Flooding can flush certain nutrients necessary for plant growth out of the soil. If there is adequate ground cover of desirable species, try boosting production with the application of 50 to 80 pounds of nitrogen per acre, advises Joel DeJong, ISU field agronomist. Grasses usually respond the most to nitrogen fertilization, but soil sampling will reveal if other nutrients were removed from the soil and need to be replaced.
Handling excessive sediment deposits
Another impact of flooding on grass pastures may be excessive sediment deposits. Most perennial forages can produce new shoots and tillers if sediment deposits are less than 2 inches, DeJong says. In this case, crusting may occur, and light tillage will level sediment and enhance recovery. With deeper sediment, plants can suffocate and result in substantial stand loss. In these areas, mechanical removal of the sediment is preferred to reduce plant loss and reduce the need for reseeding.
With thinner stands, interseeding with a no-till drill may be the best approach, he notes. “If the stand is too thin, then complete renovation or reseeding may be needed. If interseeding, consider what species to include in the seed mixture to improve pasture performance. For example, species tolerant of wetter or drier conditions, close grazing or rotational grazing, or more tolerant of summer slump might be appropriate choices.”
Establishing legume-grass pasture
The ISU Extension publication Selecting Forage Species could help with this decision. Also, the publication Steps to Establish and Maintain Legume-Grass Pastures might be of interest to producers who are considering establishing and maintaining legume-grass pastures. Both publications can be downloaded at no charge from the online store or made available by the ISU Extension county offices.
The best way to start a new pasture is to treat it like a hay stand in the establishment year, if the terrain allows for a hay harvest, says Brian Lang, ISU Extension field agronomist in northeast Iowa. Two hay cuttings provide time to establish strong root systems, and then include the area into your normal grazing system.
Helping new seedings
With rougher terrain, Lang recommends interseeding an improved forage species and occasionally using a mower or a light flash grazing to reduce competition from weeds and established forage plants. Do your best to give the new seedlings a chance to establish a deep root system before incorporating the pasture into your normal grazing system.

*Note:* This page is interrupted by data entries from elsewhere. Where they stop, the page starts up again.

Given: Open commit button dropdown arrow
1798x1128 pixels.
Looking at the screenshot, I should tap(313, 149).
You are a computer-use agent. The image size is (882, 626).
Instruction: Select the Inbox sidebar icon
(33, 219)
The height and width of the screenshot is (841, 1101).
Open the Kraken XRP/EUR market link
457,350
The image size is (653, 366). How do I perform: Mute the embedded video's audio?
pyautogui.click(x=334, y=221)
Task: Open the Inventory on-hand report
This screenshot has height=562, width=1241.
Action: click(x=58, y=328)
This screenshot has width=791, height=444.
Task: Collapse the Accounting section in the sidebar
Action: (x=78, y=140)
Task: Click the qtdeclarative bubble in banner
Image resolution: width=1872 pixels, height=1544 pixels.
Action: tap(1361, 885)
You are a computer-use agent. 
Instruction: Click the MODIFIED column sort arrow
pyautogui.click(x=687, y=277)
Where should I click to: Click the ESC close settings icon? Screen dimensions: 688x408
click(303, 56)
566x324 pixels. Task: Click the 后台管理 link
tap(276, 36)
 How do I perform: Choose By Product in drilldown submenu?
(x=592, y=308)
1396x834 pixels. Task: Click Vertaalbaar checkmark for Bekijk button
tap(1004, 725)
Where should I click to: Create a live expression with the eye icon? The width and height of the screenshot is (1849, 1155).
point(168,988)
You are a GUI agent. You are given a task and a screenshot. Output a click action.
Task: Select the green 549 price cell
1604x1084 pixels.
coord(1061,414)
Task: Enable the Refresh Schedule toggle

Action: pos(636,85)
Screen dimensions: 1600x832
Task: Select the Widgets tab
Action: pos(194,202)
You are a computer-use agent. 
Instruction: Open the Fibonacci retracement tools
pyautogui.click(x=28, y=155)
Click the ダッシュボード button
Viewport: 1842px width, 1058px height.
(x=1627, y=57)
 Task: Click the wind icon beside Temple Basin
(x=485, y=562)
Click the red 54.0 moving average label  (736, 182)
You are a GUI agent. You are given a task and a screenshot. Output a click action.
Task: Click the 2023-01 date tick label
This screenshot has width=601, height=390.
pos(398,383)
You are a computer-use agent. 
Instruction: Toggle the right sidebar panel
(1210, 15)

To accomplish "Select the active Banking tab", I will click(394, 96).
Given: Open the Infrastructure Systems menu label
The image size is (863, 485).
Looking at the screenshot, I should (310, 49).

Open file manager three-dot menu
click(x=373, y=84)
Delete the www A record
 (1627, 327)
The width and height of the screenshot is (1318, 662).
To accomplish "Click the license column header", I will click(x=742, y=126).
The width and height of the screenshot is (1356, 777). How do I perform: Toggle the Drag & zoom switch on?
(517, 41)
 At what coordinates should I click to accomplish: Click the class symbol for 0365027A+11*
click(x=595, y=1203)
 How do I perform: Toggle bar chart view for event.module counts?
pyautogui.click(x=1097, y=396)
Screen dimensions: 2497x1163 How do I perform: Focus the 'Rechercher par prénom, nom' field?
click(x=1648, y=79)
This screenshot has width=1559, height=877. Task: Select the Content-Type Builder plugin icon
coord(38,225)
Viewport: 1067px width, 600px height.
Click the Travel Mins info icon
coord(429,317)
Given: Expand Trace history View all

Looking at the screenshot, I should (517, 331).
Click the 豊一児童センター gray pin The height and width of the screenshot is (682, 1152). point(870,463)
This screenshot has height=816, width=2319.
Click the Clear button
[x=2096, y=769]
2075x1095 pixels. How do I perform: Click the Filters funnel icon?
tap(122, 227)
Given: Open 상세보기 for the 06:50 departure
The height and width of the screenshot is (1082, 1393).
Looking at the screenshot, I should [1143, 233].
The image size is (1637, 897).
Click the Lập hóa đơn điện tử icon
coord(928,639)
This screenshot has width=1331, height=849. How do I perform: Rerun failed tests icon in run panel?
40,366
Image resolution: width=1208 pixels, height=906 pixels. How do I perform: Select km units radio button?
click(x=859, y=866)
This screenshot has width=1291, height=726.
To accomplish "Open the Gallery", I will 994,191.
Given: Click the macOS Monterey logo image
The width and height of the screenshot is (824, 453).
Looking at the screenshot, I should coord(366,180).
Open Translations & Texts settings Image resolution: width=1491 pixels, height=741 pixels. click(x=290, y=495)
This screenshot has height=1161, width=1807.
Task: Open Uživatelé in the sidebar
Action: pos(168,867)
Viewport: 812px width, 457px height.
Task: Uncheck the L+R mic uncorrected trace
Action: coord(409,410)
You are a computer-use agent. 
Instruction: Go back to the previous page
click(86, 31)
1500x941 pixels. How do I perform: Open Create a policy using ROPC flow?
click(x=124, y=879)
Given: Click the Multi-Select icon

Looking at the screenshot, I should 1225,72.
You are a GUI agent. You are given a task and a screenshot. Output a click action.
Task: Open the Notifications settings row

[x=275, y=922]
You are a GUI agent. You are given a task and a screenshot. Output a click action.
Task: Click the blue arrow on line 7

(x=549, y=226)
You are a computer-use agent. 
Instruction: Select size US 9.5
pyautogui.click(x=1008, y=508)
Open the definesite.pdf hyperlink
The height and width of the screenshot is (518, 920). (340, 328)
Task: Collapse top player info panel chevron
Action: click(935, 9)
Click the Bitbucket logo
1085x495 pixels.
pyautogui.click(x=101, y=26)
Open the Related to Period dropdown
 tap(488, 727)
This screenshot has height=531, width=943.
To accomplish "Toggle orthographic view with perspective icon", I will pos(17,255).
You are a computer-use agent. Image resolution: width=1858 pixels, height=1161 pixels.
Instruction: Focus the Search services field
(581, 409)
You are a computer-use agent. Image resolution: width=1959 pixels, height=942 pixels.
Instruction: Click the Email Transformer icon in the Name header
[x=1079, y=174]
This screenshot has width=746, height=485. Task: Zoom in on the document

Weeds also can be a problem in flooded pastures. “Broadleaf herbicides can be applied to grass pastures,” DeJong says. “However, some herbicides have restrictions regarding new seedlings. In those cases, periodic mowing may be the best weed control option in the interseeded stands, until the new seedlings are established.”
Also, he suggests you consider use of a sacrifice pasture while new stands are being established, the use of summer annuals, or fall grazing of cover crops. ISU Extension beef specialists and field agronomists are ready to help with questions and concerns on renovating pastures and establishing grazing systems.